**AIM OF THE TASK:** Scan the listing for the word "screenshot" and report every line that contains it.
===== TASK INPUT
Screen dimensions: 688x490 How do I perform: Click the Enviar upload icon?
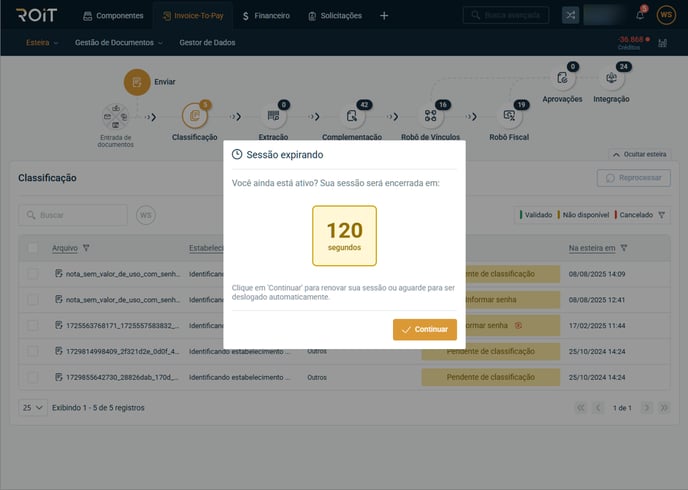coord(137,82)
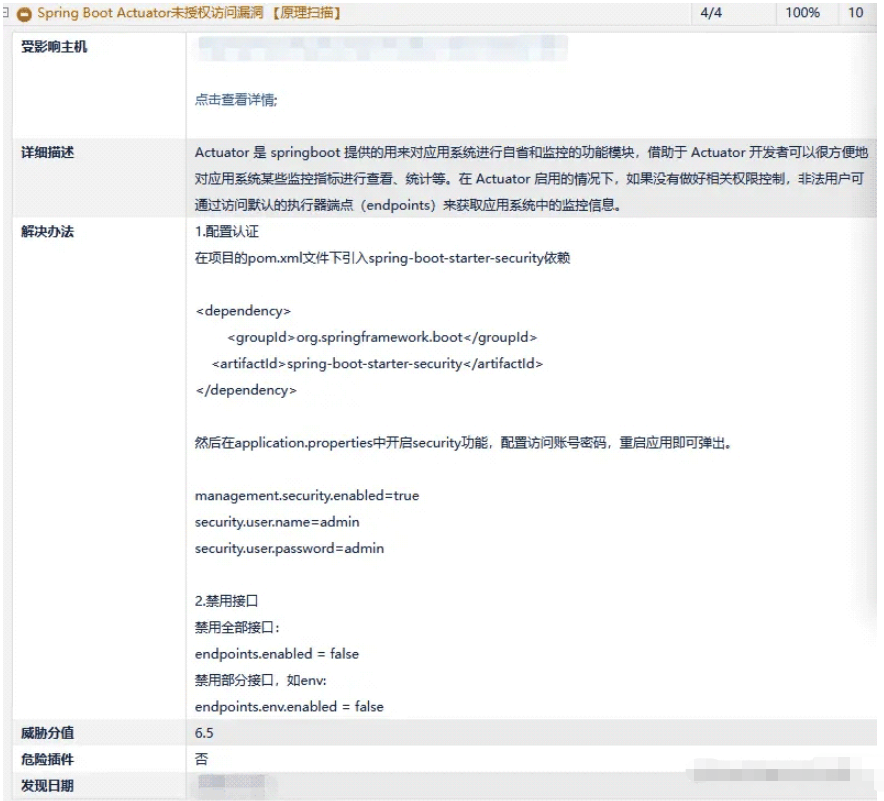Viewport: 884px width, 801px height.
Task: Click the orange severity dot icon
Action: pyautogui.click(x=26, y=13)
==========
===== TASK INPUT
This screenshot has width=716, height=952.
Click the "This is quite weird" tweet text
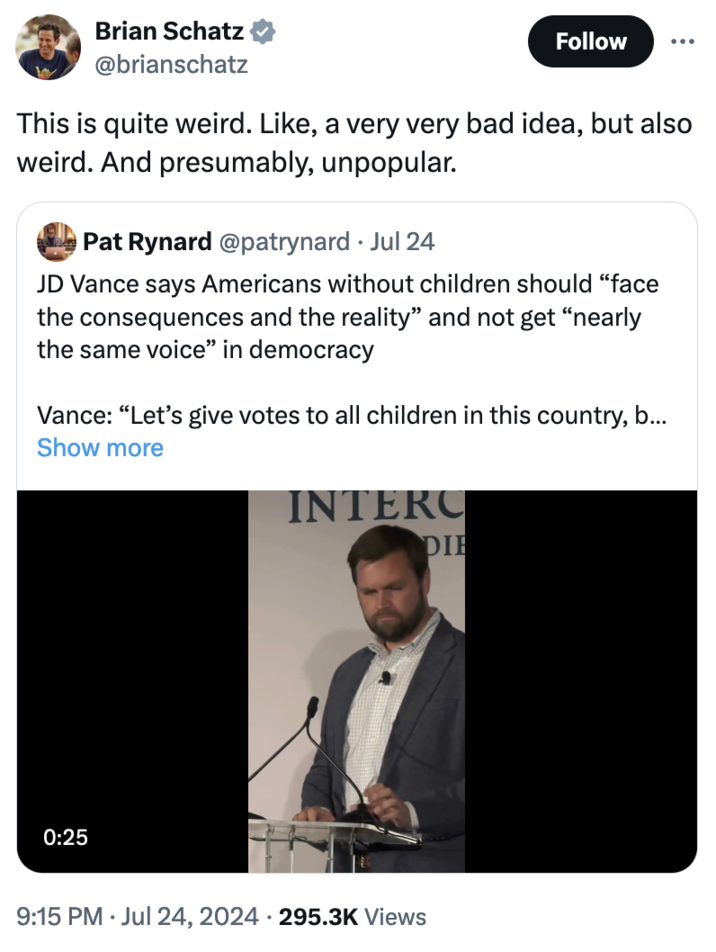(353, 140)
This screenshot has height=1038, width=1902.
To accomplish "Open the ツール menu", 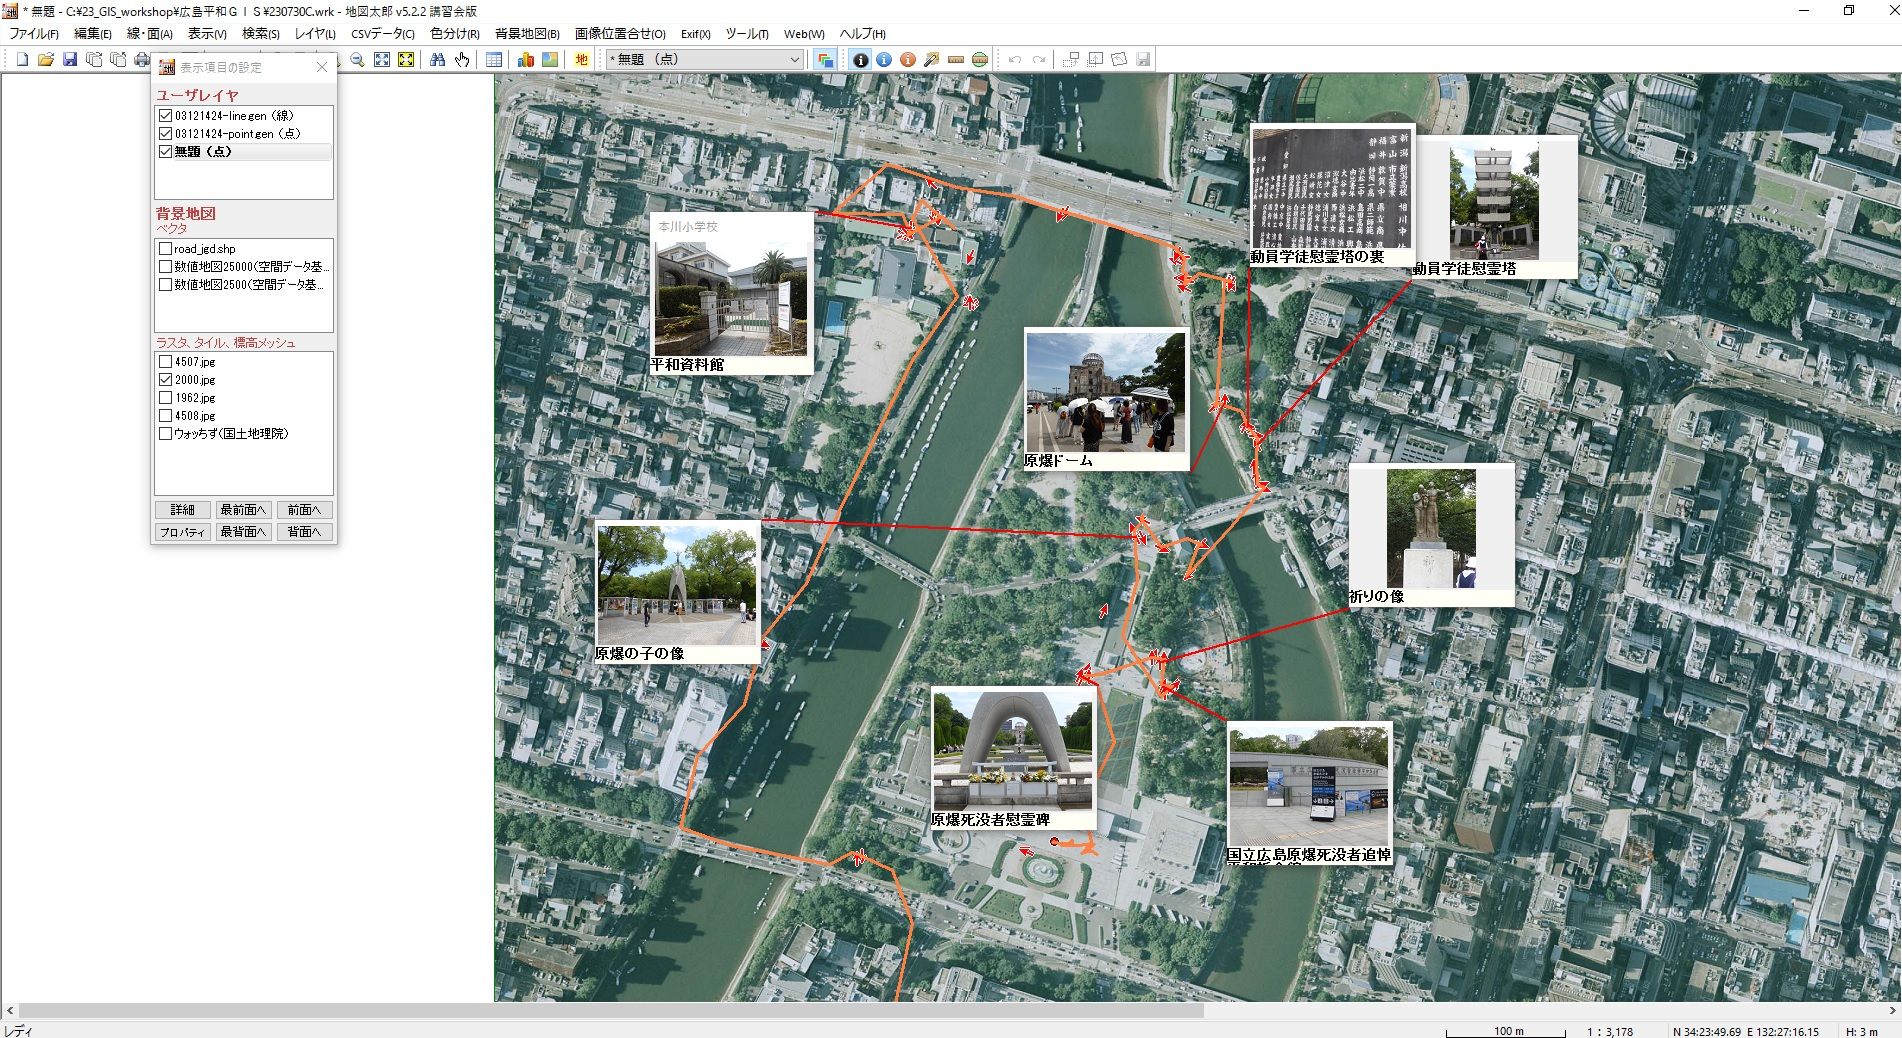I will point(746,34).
==========
===== TASK INPUT
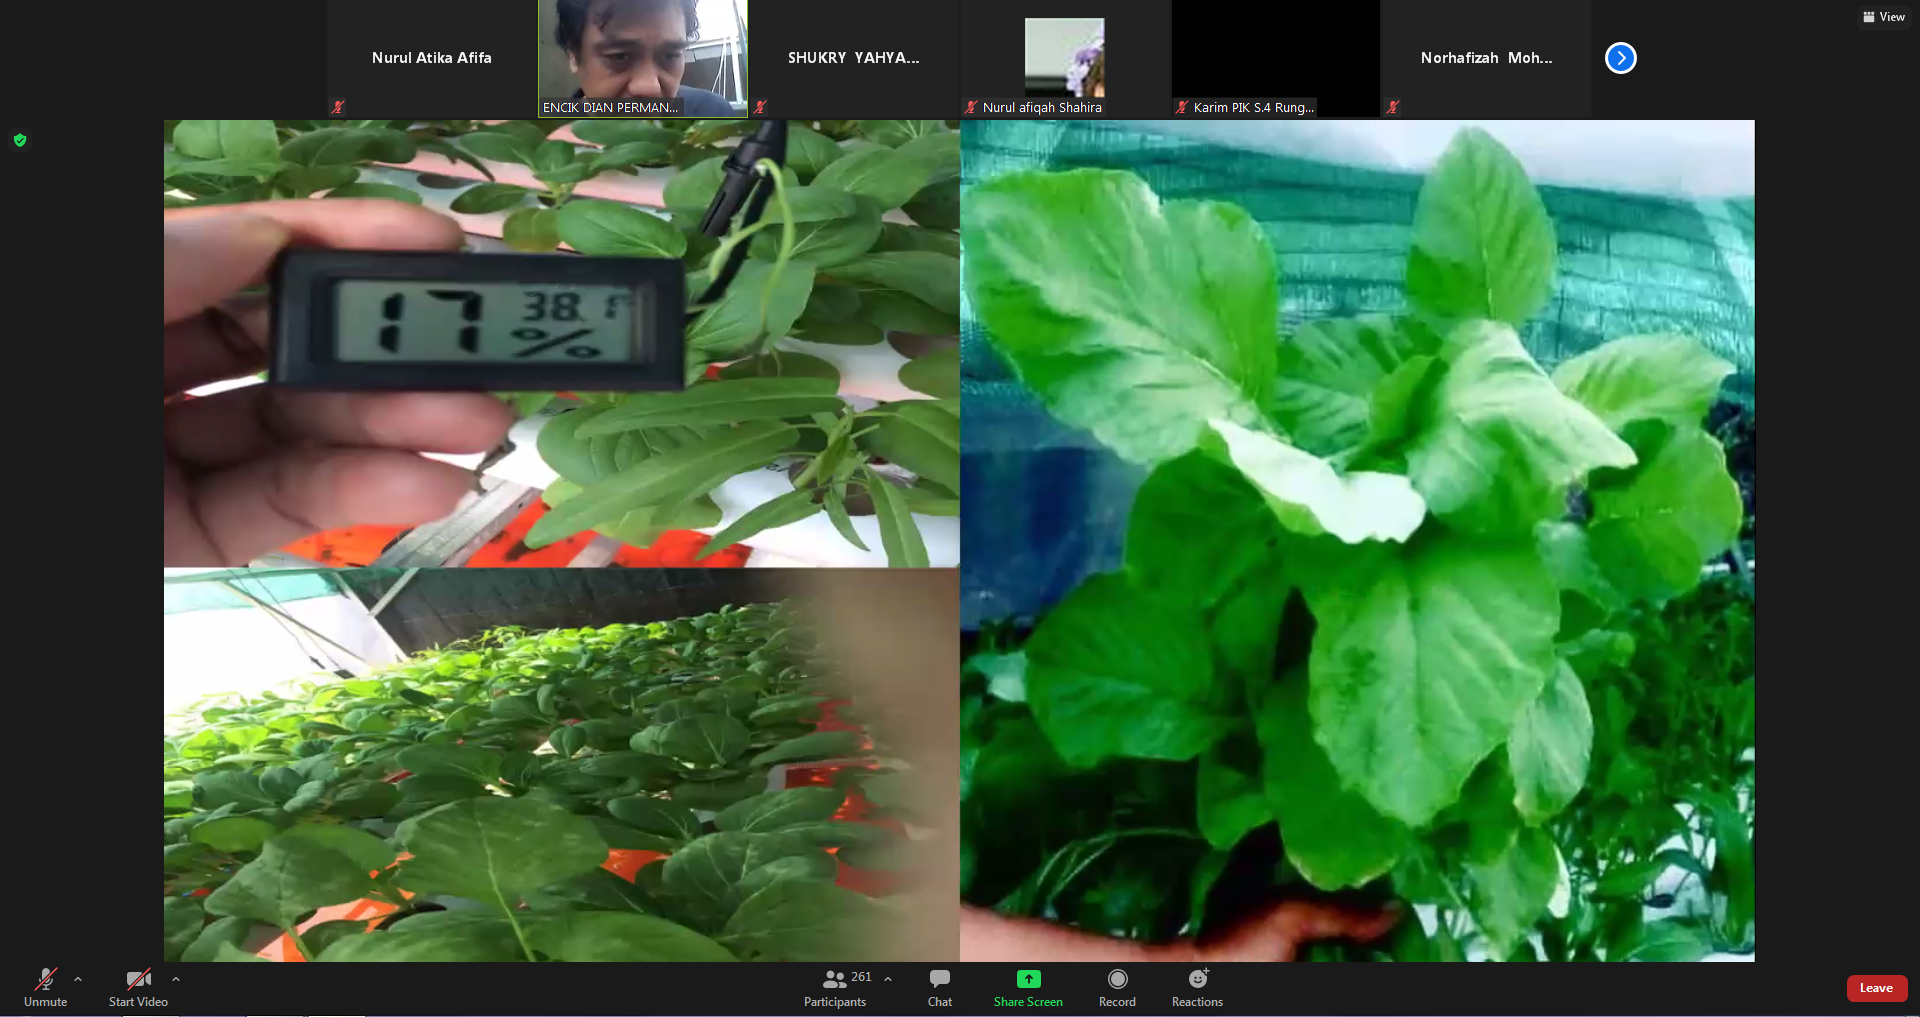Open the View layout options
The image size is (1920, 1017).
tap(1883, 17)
==========
**EXERCISE ANSWER:**
This screenshot has width=716, height=952.
This screenshot has height=1038, width=1902.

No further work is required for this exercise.